There is no specific and effective treatment for pneumoconiosis. It is recommended to avoid dust exposure.

Once the diseases deal damage to the body, the results of such harm are irreversible, and the only possible treatment is the support, which aims to relieve the symptoms.

Inhalers may be given to try to improve respiratory function. People should avoid Tobacco and other aggressive agents for the respiratory tract.

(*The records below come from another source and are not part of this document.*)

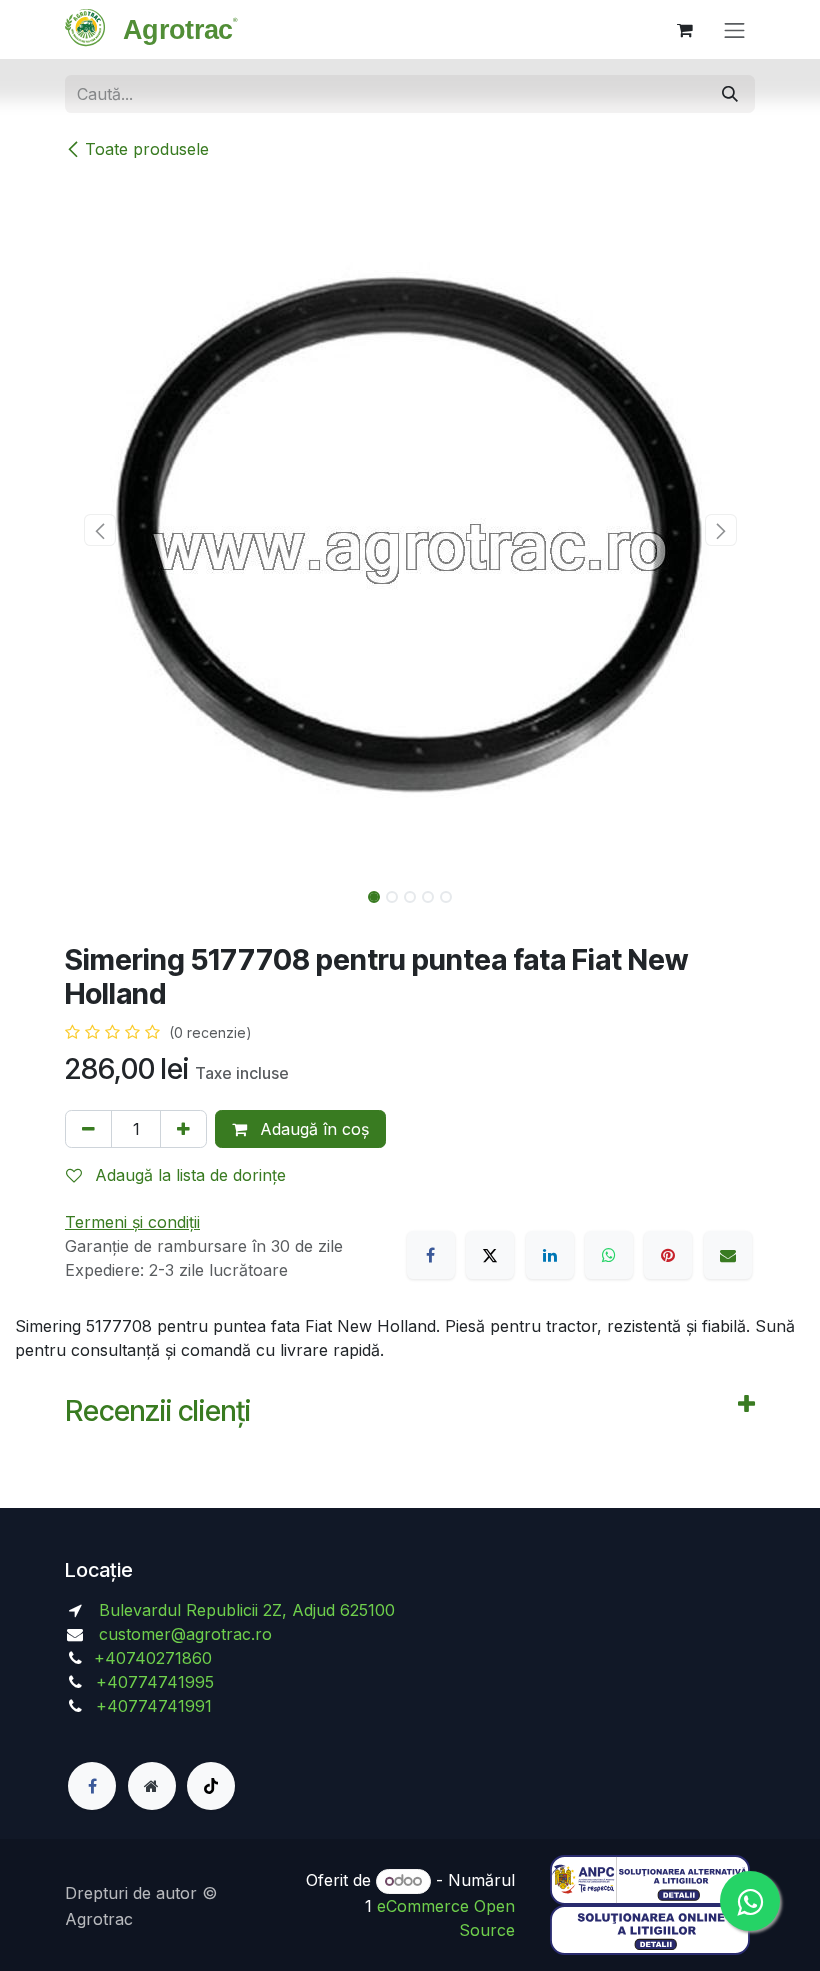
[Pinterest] (668, 1255)
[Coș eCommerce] (685, 30)
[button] (99, 530)
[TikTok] (211, 1786)
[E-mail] (728, 1255)
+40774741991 (154, 1706)
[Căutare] (730, 94)
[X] (490, 1255)
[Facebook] (431, 1255)
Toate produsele (147, 149)
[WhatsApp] (609, 1255)
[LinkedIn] (550, 1255)
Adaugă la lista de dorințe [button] (188, 1175)
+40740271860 (155, 1658)
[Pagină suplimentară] (152, 1786)
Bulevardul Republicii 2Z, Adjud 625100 (244, 1610)
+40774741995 (152, 1682)
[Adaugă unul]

Some pneumoconioses produced by organic dust may respond to corticoid treatment.

The Prevention of Pneumoconiosis

Pneumoconiosis is a lifetime disease. So, the prevention or cure has no particular duration. The patient must continue the medication until death. Again, some of the precautions are helpful to avoid this disease. An anti-dust mask is beneficial while working in the mining field.

From the above description, the seriousness of Pneumoconiosis is now apparent. Everyone should be conscious of this disease as much as possible.


Usually, the clinical outcome for the pure form of this condition is excellent and rarely causes disability or death. The complicated way can cause shortness of breath that gets worse over time.

Possible complications

Complications may include:

  • Chronic Bronchitis
  • Chronic Obstructive Pulmonary Disease (COPD)
  • Cor pulmonale (right heart failure)
  • Respiratory insufficiency


Wear a protective mask when working in coal, graphite, or artificial coal. Companies must enforce maximum permissible dust levels. Avoid smoking.